With P0717, there is no voltage from the turbine speed input/sensor. If the loss of voltage were intermittent, the code would be P0715.


P0717 Symptoms

These are the most common symptoms associated with P0717:

  • The torque converter does not lock
  • Transmission goes into limp mode
  • The speedometer not working properly
  • Difficult gear change
  • Transmission does not shift at normal RPM

Depending on the transmission in question, symptoms can range from uncomfortable to impossible to drive.


P0717 Causes + Diagnosis

P0717 Fix

The good news is that with P0717 there are not many common causes, and the solution is usually quite simple. Here we explain how to diagnose this code:

1. Check the wiring harness (probably)

The wiring harness is where you’ll want to start looking for causes of P0717. Check for damaged wiring, especially where the wiring harness connects to the turbine input/speed sensor.

Do the pins appear free of corrosion? They may need cleaning to make good contact. Use an electrical contact cleaner.

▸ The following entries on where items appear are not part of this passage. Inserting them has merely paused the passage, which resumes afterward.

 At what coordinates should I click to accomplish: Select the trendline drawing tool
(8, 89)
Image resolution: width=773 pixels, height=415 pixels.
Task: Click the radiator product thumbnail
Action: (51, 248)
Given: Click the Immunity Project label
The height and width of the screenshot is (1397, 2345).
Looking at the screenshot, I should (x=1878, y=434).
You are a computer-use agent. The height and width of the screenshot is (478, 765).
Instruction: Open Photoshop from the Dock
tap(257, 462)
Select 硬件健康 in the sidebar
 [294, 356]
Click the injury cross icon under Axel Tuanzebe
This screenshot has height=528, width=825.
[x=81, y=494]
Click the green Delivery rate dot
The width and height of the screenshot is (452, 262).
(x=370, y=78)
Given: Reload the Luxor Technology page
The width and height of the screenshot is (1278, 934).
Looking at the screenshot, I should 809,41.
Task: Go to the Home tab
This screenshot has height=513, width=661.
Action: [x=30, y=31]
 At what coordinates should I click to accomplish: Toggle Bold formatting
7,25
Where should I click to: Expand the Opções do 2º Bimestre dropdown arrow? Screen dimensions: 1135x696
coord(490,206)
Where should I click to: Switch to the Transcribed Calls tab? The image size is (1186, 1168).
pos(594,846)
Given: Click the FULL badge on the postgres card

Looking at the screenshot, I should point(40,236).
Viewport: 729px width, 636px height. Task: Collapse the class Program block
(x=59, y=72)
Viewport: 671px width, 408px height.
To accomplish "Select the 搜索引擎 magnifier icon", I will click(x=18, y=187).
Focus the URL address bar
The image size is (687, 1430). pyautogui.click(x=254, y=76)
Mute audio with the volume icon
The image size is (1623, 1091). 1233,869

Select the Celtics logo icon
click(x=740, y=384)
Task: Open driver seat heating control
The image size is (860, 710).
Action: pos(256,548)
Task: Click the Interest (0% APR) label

Check that the ground connection is solid. If there doesn’t appear to be any visible damage, you can check the voltage with a voltmeter.

Repair the wiring harness as necessary.

2. Input speed sensor (very likely)

Now that you’ve verified that the wiring to the turbine/input speed sensor is working, it’s likely that the sensor itself is malfunctioning and causing P0717.

If you remove the sensor, check that there are no metal shavings on its magnetic tip. If there are, that may be enough to disrupt the signal. You can try cleaning the chips and see that the sensor works again.

Use a voltmeter to check the voltage entering and leaving the sensor. Otherwise, you may end up replacing a sensor that is still working well.

Pull this sensor when the transmission is cold to avoid burning hot ATF.

3. PCM (Not very likely)

It is possible that the PCM is to blame. Only suspect it if the sensor and wiring seem fine. Check that there are no technical service bulletins related to the PCM from your vehicle manufacturer.


Conclusion

Although it is difficult to drive with P0717, fixing it is relatively simple. Good luck!